De acordo com o delegado Mozart Rocha Gonçalves, o aparelho pertencia a um policial militar que posteriormente foi preso preventivamente, suspeito de participar do roubo. Em uma operação recente, a polícia prendeu cinco pessoas, entre elas dois policiais militares, em cumprimento a mandados de prisão, busca e apreensão e sequestro de bens. As ações ocorreram em Londrina, Ibiporã (PR), Bauru (SP) e São Paulo, mas os nomes dos envolvidos não foram divulgados.
Durante a abordagem, o grupo de assaltantes fugiu em um carro prata. Conforme o delegado, durante a execução do crime, o policial militar deixou cair seu celular na rua.

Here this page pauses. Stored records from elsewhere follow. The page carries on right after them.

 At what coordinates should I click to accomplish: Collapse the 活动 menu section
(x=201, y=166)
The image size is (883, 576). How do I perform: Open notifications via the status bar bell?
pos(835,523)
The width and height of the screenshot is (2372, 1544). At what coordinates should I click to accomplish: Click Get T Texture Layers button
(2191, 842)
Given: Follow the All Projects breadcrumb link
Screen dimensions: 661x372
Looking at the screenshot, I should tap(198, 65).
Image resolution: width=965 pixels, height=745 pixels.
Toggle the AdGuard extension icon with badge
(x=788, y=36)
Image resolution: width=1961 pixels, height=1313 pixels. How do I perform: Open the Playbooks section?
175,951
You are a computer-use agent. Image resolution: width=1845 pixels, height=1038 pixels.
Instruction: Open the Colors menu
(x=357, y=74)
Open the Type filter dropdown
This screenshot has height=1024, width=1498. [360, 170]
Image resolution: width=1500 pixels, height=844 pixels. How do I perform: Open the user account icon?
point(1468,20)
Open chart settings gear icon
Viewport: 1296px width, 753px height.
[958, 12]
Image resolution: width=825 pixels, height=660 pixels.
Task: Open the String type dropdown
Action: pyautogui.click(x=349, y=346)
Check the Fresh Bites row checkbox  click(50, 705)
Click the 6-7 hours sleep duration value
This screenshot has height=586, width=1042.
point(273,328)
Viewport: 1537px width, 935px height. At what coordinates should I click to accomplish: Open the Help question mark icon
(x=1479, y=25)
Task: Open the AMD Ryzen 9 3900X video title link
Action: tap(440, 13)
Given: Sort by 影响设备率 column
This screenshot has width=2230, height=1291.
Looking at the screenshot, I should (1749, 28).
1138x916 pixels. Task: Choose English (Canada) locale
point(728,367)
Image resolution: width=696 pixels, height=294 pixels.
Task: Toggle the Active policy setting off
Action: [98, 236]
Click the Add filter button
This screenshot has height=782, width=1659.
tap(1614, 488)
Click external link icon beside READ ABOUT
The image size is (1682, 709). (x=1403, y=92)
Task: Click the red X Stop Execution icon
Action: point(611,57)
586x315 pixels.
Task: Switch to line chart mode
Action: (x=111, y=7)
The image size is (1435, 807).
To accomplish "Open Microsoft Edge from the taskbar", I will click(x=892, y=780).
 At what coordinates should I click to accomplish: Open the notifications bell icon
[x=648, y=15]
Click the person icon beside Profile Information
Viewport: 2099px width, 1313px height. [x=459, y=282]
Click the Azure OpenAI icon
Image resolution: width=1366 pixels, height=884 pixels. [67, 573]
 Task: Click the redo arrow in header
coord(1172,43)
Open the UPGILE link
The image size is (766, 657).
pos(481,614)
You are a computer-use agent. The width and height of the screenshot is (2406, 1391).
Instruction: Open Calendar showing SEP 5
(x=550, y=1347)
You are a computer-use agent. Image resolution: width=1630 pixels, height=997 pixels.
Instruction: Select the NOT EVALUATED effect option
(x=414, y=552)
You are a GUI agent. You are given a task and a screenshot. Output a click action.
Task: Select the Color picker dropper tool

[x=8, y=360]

A coleta do aparelho foi realizada pela própria instituição da Polícia Militar e, respeitando a cadeia de custódia, entregou-o à Polícia Civil, o que deu início a uma investigação aprofundada.
A análise do celular revelou a existência de um grupo em um aplicativo de mensagens, denominado "Pit Bull Missão". As conversas desse grupo não apenas confirmaram a natureza do roubo, mas também revelaram uma divisão de tarefas e um planejamento detalhado entre os envolvidos. O esquema de atuação se dividia em:
- Executores: Quatro indivíduos responsáveis pela abordagem direta às vítimas.
- Rede de apoio: Um suspeito que agiu como isca para atrair as vítimas e um mentor que coordenava as ações e auxiliava na fuga.
- Base operacional: Um casal que possuía uma autoescola utilizada como quartel-general para a organização do crime, troca de vestimentas e ocultação de veículos.
Na operação que prendeu os suspeitos, o delegado explicou que mandados de busca também foram expedidos às vítimas do roubo. Em uma das residências, foram encontrados R$ 11.692.000,00 em cheques. A Polícia Civil do Paraná investiga indícios de lavagem de dinheiro, visto que as vítimas não esclareceram a procedência dos diamantes ou os motivos da reunião em Londrina.
A origem das pedras preciosas continua sendo investigada, e o caso segue em andamento, com a expectativa de que novos detalhes surjam nas próximas etapas da apuração.